The trial: On Tuesday, Hanoi People’s Court judges found the 43-year-old, award-winning Vietnamese writer Pham Doan Trang guilty of “conducting propaganda against the state,” CNN reported.
- Trang, who wrote about alleged human rights abuses in Vietnam, has been detained since she was arrested in Ho Chi Minh City on Oct. 7, 2020.
- According to Amnesty International, she faced charges under Article 88 of Vietnam’s Penal Code, which criminalizes “making, storing, distributing or disseminating information, documents and items against the Socialist Republic of Viet Nam.”
- Trang’s indictment partially focused on a 2016 report she covered about the deteriorating state of Vietnam’s marine life, which she published with Green Trees, and a 2017 report about religious freedom in the country, according to the Washington Post.
- She was also accused of maligning the Vietnamese government after she spoke with foreign media platforms.
- Trang’s five-member legal team said their client originally entered a non-guilty plea, noting that they would likely appeal the verdict.

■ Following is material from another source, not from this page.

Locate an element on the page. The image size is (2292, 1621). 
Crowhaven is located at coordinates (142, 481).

The verdict: During the trial, which gained international attention from human rights groups, authorities shut down main roads to prevent access to the Hanoi courthouse, with riot police and plainclothes agents scattered around the area.

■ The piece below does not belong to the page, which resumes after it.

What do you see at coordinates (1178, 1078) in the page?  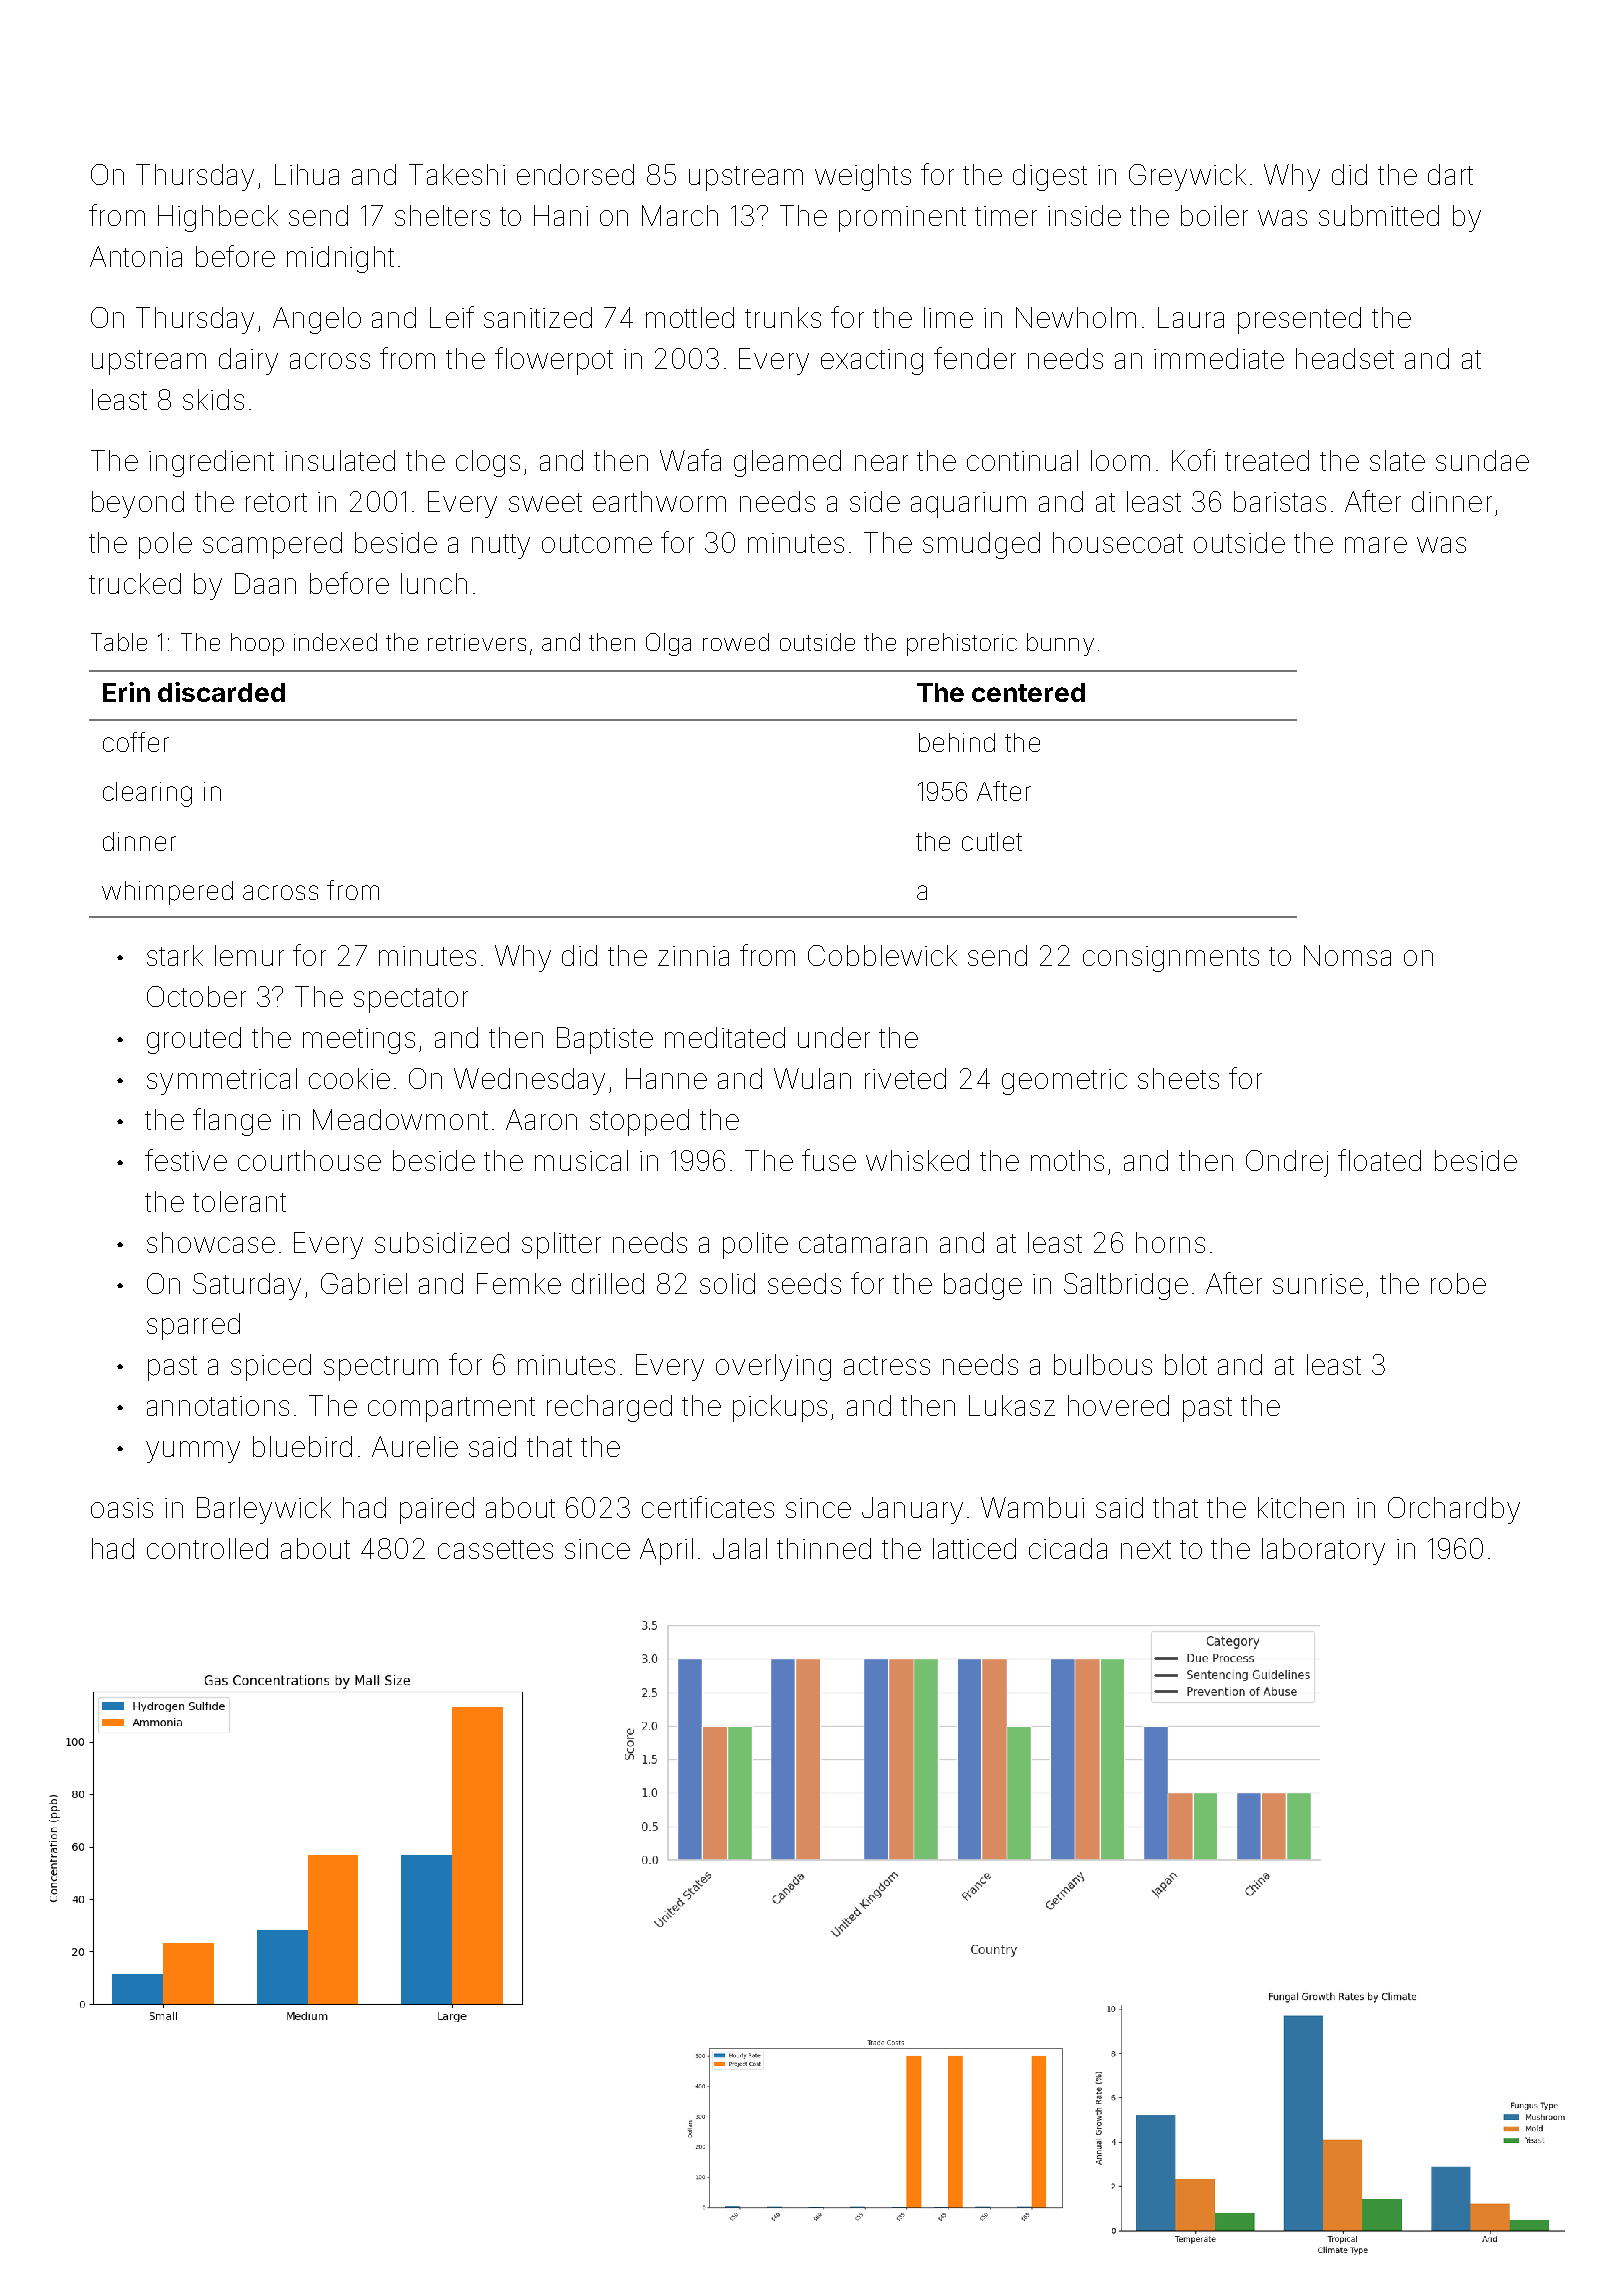 I see `sheets` at bounding box center [1178, 1078].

- Trang’s lawyers found the sentence to be extreme, with attorney Le Van Luan pointing out that it is “heavier than what prosecutors recommended. That’s unusual.”
- According to attorney Nguyen Van Mieng, their client received a sentence “close to the maximum term for such activities,” reported Reuters.
- Human Rights Watch Asia Deputy Director Phil Robertson also criticized the verdict, noting that Trang’s imprisonment “is a searing indictment of everything that is wrong with authoritarian Vietnam today.”
- U.S. State Department spokesperson Ned Price said in a statement that Trang “did nothing more than peacefully express her opinions.”
- In October, 28 human rights groups released a joint statement calling for “the immediate and unconditional release” of the journalist.
- “We denounce this unacceptable denial of her rights to a fair trial and freedom from torture and other cruel, inhuman, or degrading treatment and call for an immediate end to her arbitrary detention, and for all charges against her to be dropped,” the statement read.